Get rid of all bulls off the property that are not needed. They’re a major hazard and many of them don’t like strangers on their territory so warn and protect all visitors.

Farm management

  • Water supply is critical, so check regularly for leaks and why a pump may not be working or overworking.
  • Find out how to maintain and service the pump to keep your maintenance costs down.
  • If feed shortage is not manageable, then destock the farm till the grass grows again.
  • Having skinny starving stock will end you up in court, as every phone now has a camera, and animal welfare has become a more publicised issue. Seek early advice if you have problems.
  • Shade is very important so start noticing where the farm’s ‘hot spots’ are, and where trees need to be planted in winter to benefit animals in summer heat.
  • Plant trees that can provide fodder in droughts. It’s a good time to trim trees like willows and poplars for stock feed.
  • Check any trees overgrowing the highway, as when in summer full leaf and after heavy rain adding extra weight, branches can fall off and are risks to traffic. You will be liable for any damage so check your insurance.

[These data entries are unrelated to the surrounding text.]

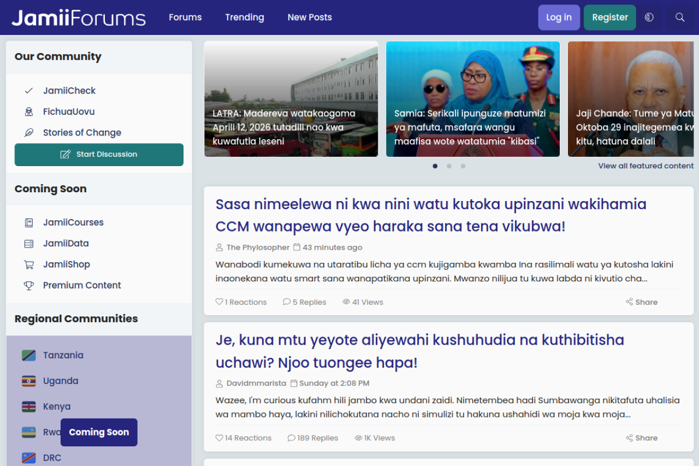The image size is (699, 466).
Task: Select the third carousel dot indicator
Action: pos(463,166)
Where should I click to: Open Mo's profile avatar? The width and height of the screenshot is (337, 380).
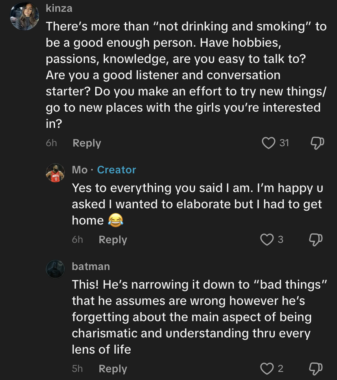[55, 173]
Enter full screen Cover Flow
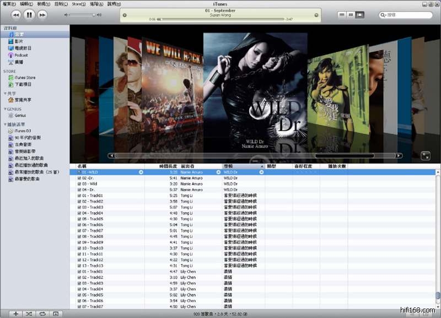Screen dimensions: 441x318 [426, 156]
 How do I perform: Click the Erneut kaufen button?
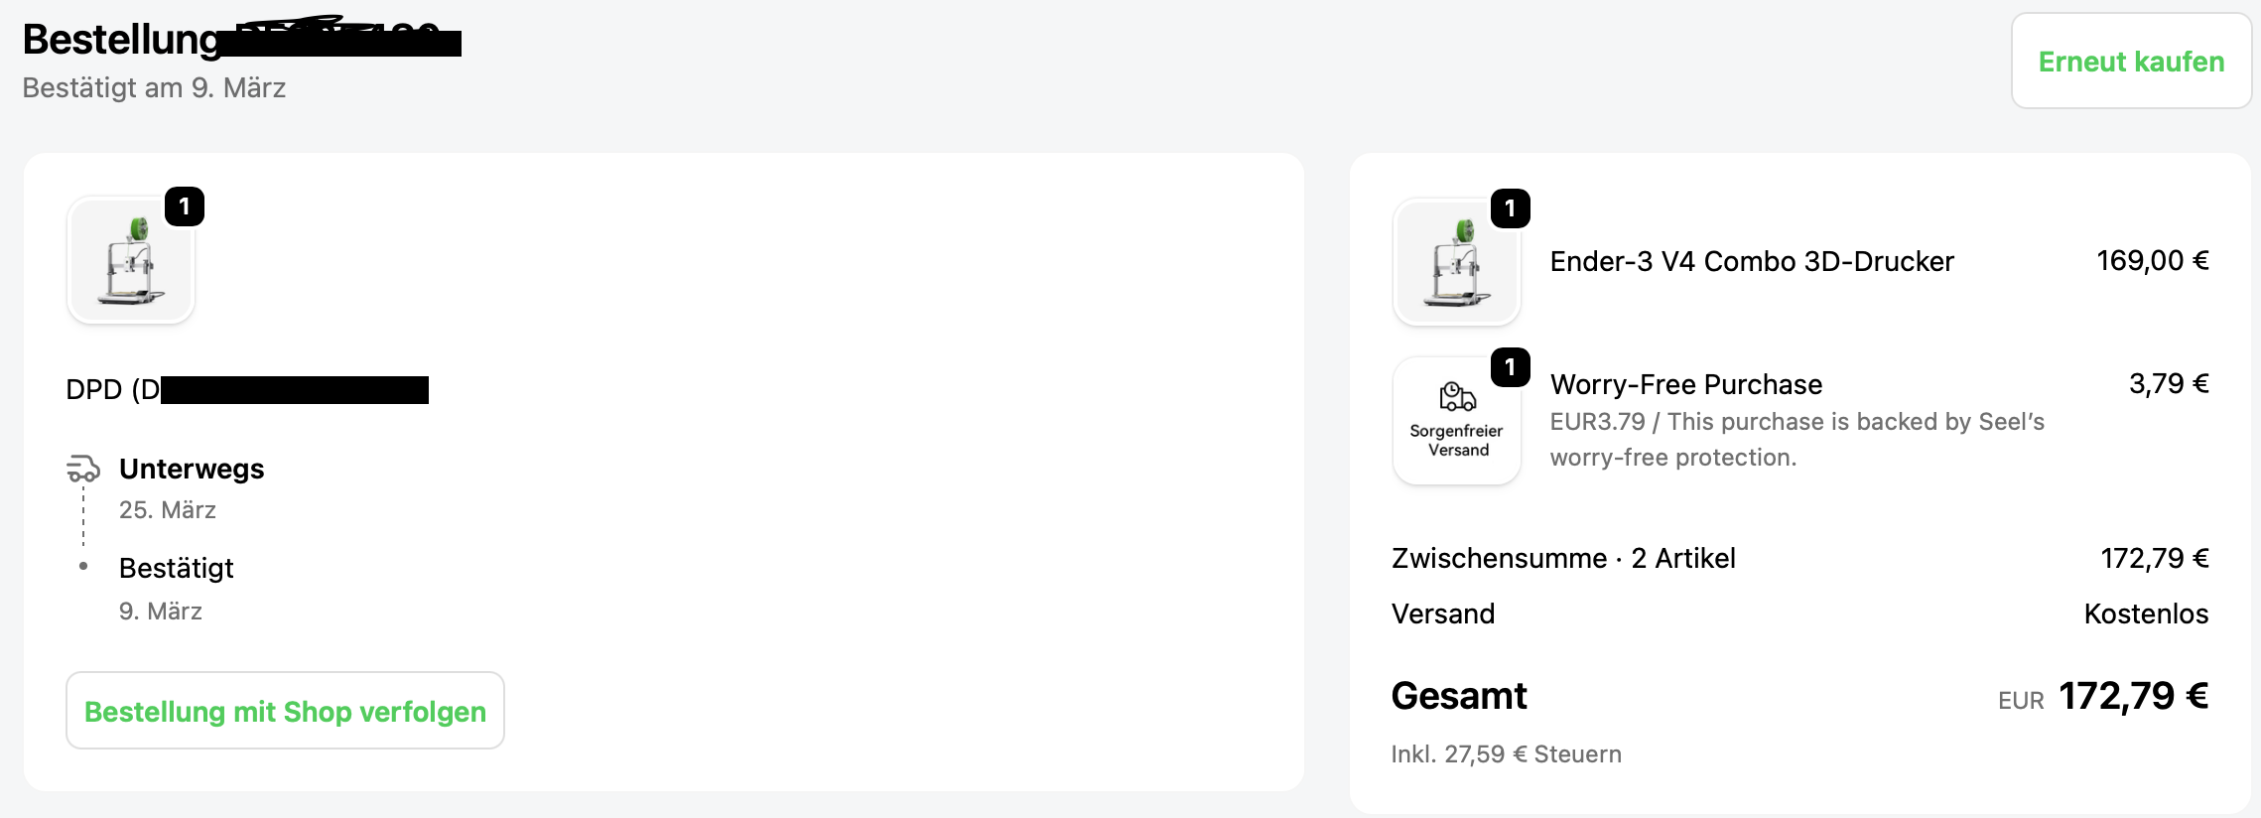click(x=2130, y=62)
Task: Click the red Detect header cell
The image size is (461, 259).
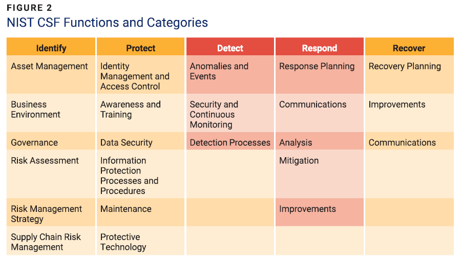Action: click(x=230, y=48)
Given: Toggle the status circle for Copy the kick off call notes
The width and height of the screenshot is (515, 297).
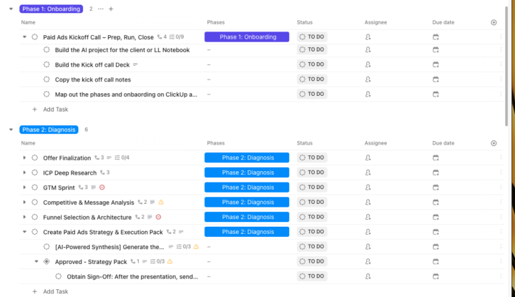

  • Check power fences as earth pegs dry out, and check for stray voltage on water troughs because of poor earths in dry soils, especially on troughs straddling the fence between paddocks. If stock are not drinking and emptying the trough in hot weather, check the troughs for voltage.
  • Increase the number of earth pegs and give them a good soaking to improve voltage efficiency. Buy a voltmeter.
  • Make sure all records are up to date and bills paid on time to avoid penalties.
  • Keep checking your farm security, especially if you have a late holiday, as livestock and equipment are always on the list for thieves.
  • Keep the kids and visitors off the farm bikes unless you want to add to the awful national statistics. The costs of wheelchairs and altering the house and funerals don’t help the farm income.
  • Fire is a constant risk in hot weather, so it’s important to check all electrical wiring on the farm, especially in old sheds and where birds may be nesting beside fuses on power boards. Nests in tractor engines are especially dangerous.
  • Make sure a fire engine can get through your gate and up to your property unhindered by trees.